You aggregate doesn't have to implement any interface or inherit a specific class, but it has to fulfil a few event sourcing requirements. The reflection based aggregate translator of this library acts like a mapper for properties and methods.
A lot of methods and properties will be protected in your aggregates even a few related to event sourcing. The reflection implementation can still call them. You can change the properties and method names if you like to, but you'll then have to pass the mapping to the reflection translators constructor to make it fetch the right things from the aggregate.
class PersonAggregate
{
protected $storedEvents = [];
protected $aggregateId;
protected $aggregateVersion = 0;
/**
* @param \Iterator $events Events
* @return self
*/
public static function reconstituteFromHistory(Iterator $events): self
{
$instance = new static();
$instance->replayEvents($events);
return $instance;
}
/**
* Replays a list of events on this aggregate
*
* It is protected for the reason of not allowing the "public" to access this
* method from the outside. Our event store implementation will take care
* of that by using reflections to call the method anyway when we need to
* add events.
*
* @param \Iterator $events Events
* @return void
*/
protected function replayEvents(Iterator $events): void
{
foreach ($events as $event) {
// Do something to re-apply them, this is totally up to your implementation
}
}
}
If you want an easy way to get started you can as well simply use the dependency free \Psa\EventSourcing\Aggregate\AggregateTrait
to get started. You can also copy and paste the content of the file and adept it
to your needs in your application.
To make an aggregate event sourced using the interface implementation it must implement \Psa\EventSourcing\Aggregat\EventSourcedAggregateInterface
.
This library provides two traits Psa\EventSourcing\Aggregate\EventSourcedTrait
and ``Psa\EventSourcing\Aggregate\EventProducerTrait`.
The EventSourcedTrait
will process the events while the EventProducerTrait
provides the methods to record the events:
use Psa\EventSourcing\Aggregate\EventSourcedTrait;
use Psa\EventSourcing\Aggregate\EventProducerTrait;
use Psa\EventSourcing\Aggregat\EventSourcedAggregateInterface;
class PersonAggregate implements EventSourcedAggregateInterface
{
use EventSourcedTrait;
use EventProducerTrait;
protected $aggregateId;
protected $name;
public function create(string $name)
{
$this->recordThat(new Created($name));
}
public function aggregateId(): string
{
return $this->aggregateId;
}
public function whenCreated(Created $event)
{
$this->name = $event->name();
}
}
The aggregate type is an identifier used by the store to distinguis different aggregates. Keep in mind that when using the ubiquious language of DDD it is easy to end up with duplicates. Think of the two different contexts of user account` and a book keeping account. Your system is very likely going to have two Account aggregates in different domains.
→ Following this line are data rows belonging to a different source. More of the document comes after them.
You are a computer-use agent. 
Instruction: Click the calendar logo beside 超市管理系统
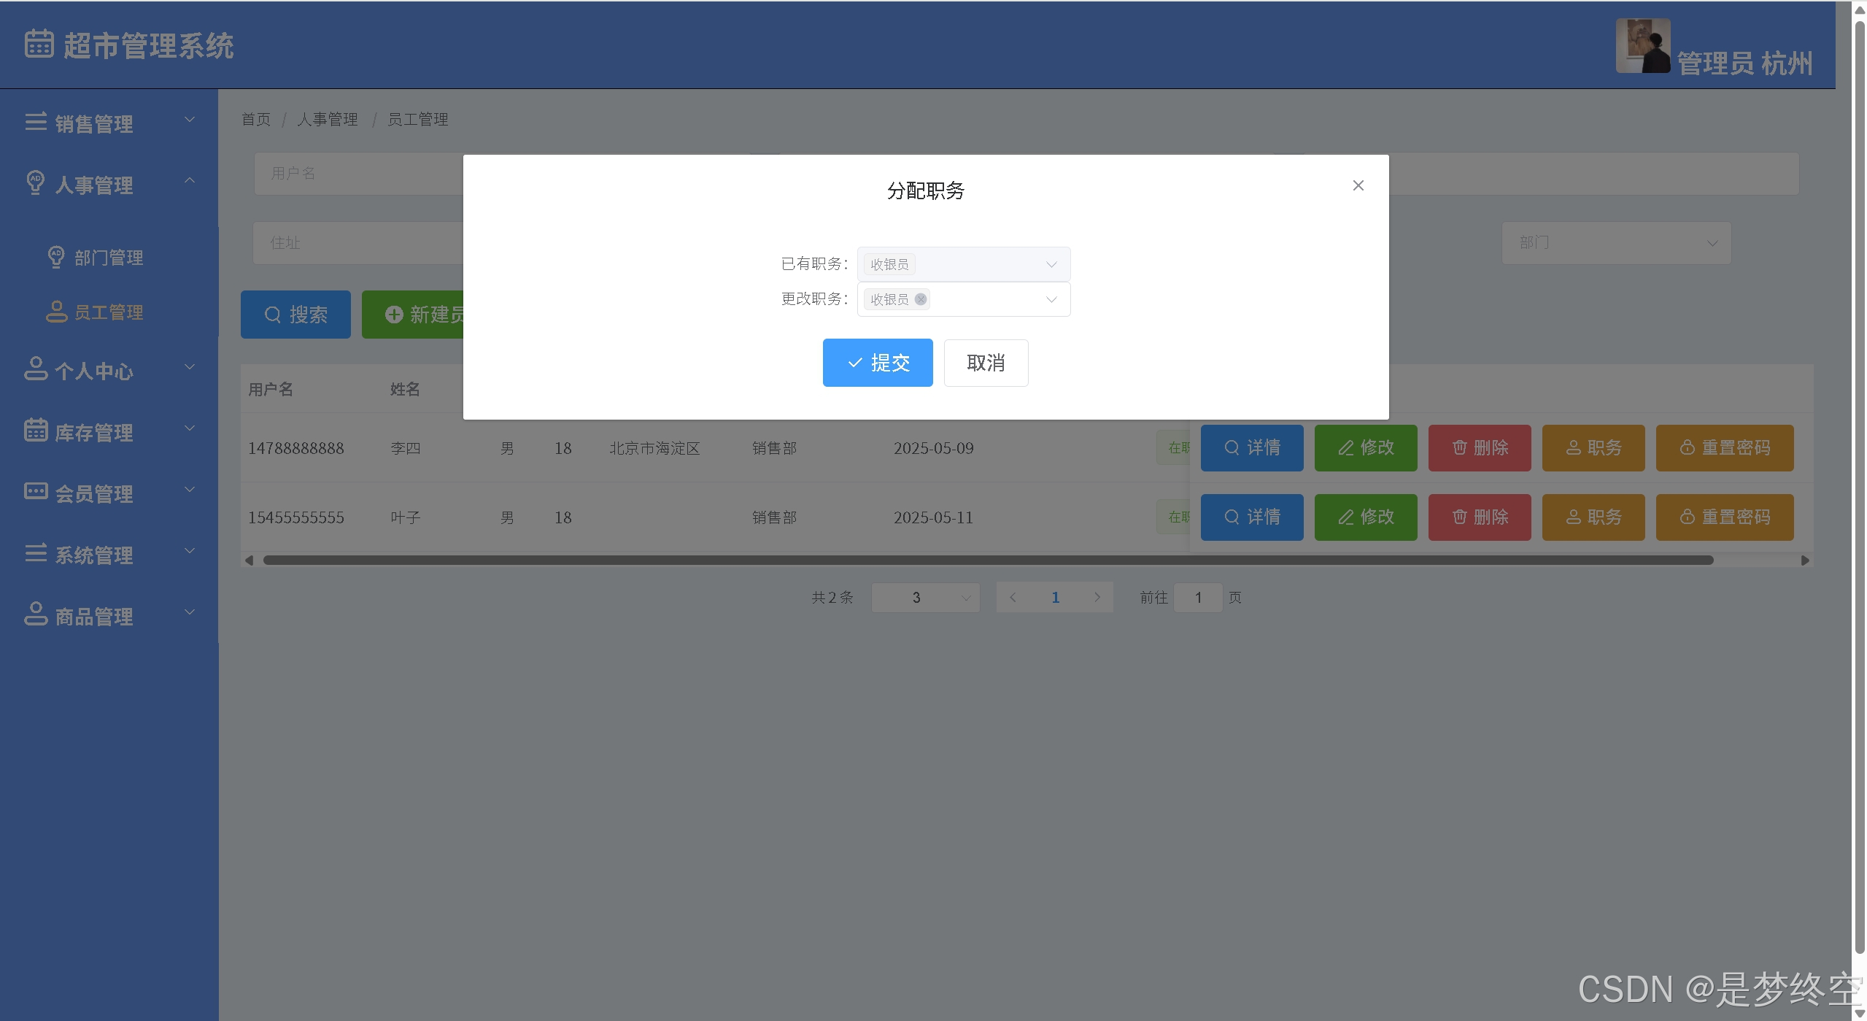(39, 44)
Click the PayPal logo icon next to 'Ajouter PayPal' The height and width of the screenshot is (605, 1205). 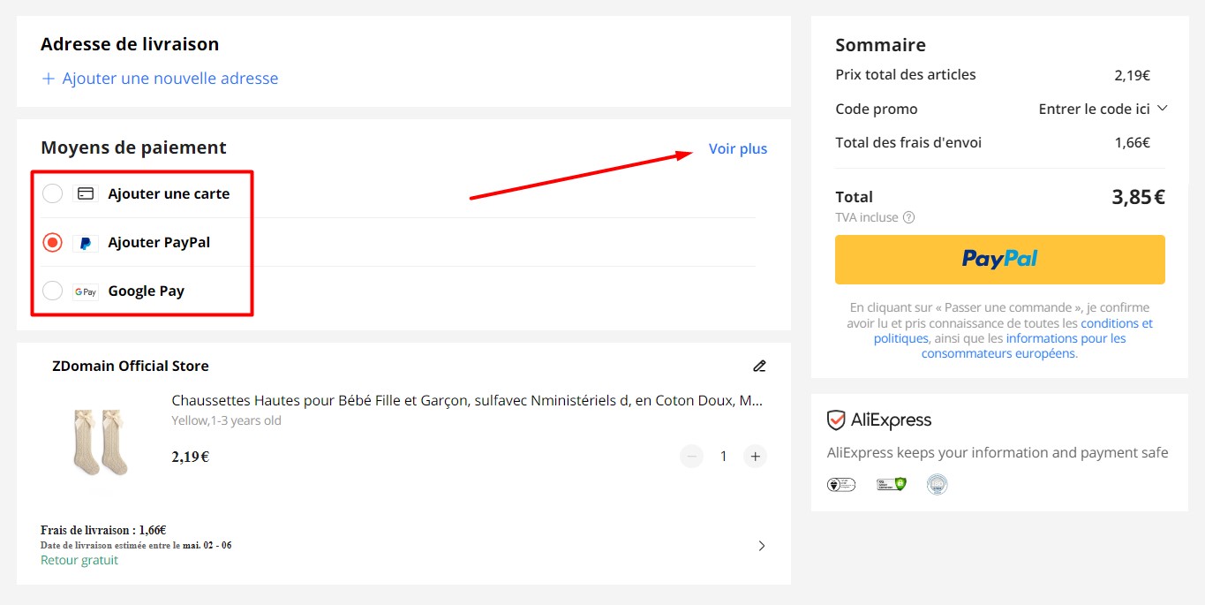click(85, 241)
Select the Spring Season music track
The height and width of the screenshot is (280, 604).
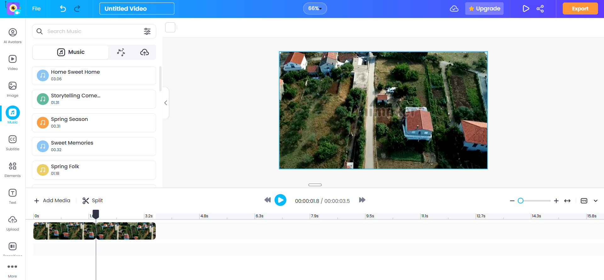point(94,123)
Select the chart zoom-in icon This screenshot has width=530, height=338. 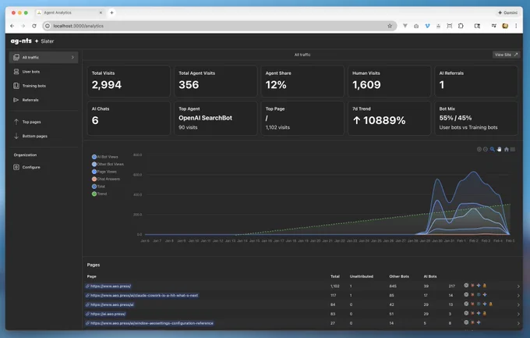479,149
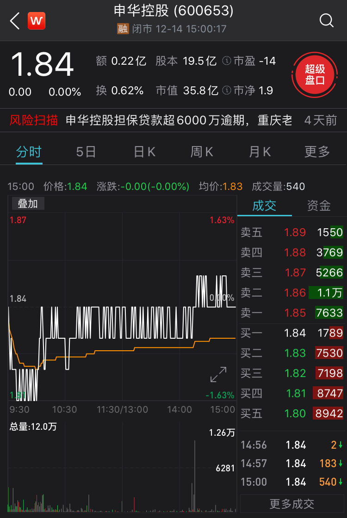Viewport: 347px width, 518px height.
Task: Tap the red W app logo
Action: coord(37,21)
Also if you're not using the classname of the aggregate as type, you'll have to be able to map it. The way the library solves this is that you define the type as array, where the key is type string and the value the class:
['User.Account' => Account::class];
Depending on what kind of strategy to determine the aggregate type you've choosen there are several ways of providing it. The aggregate translators provided by this library will be smart enough to extract the correct type automatically for you.
If the aggregate implements Psa\EventSourcing\Aggregate\AggregateTypeProviderInterface
the repository will call that method on the aggregate and use the returned type.
namespace App\Domain\Accounting;
use Psa\EventSourcing\Aggregate\AggregateTypeInterface;
use Psa\EventSourcing\Aggregate\AggregateTypeProviderInterface;
use Psa\EventSourcing\Aggregate\AggregateType;
class Account implements AggregateTypeProviderInterface
{
public function aggregateType(): AggregateTypeInterface
{
return AggregateType::fromMapping([
'Accounting.Account' => Account::class
]);
}
}
If the aggregate provides a constant, by default AGGREGATE_TYPE
, the repository will use this as type.
namespace App\Domain\Accounting;
class Account implements AggregateTypeProviderInterface
{
public const AGGREGATE_TYPE = [
'Accounting.Account' => Account::class
];
}
If you don't do anything the repository receiving the aggregate will use the FQCN as aggregate type. In this case the name and class mapped to it will be the FQCN of aggregate.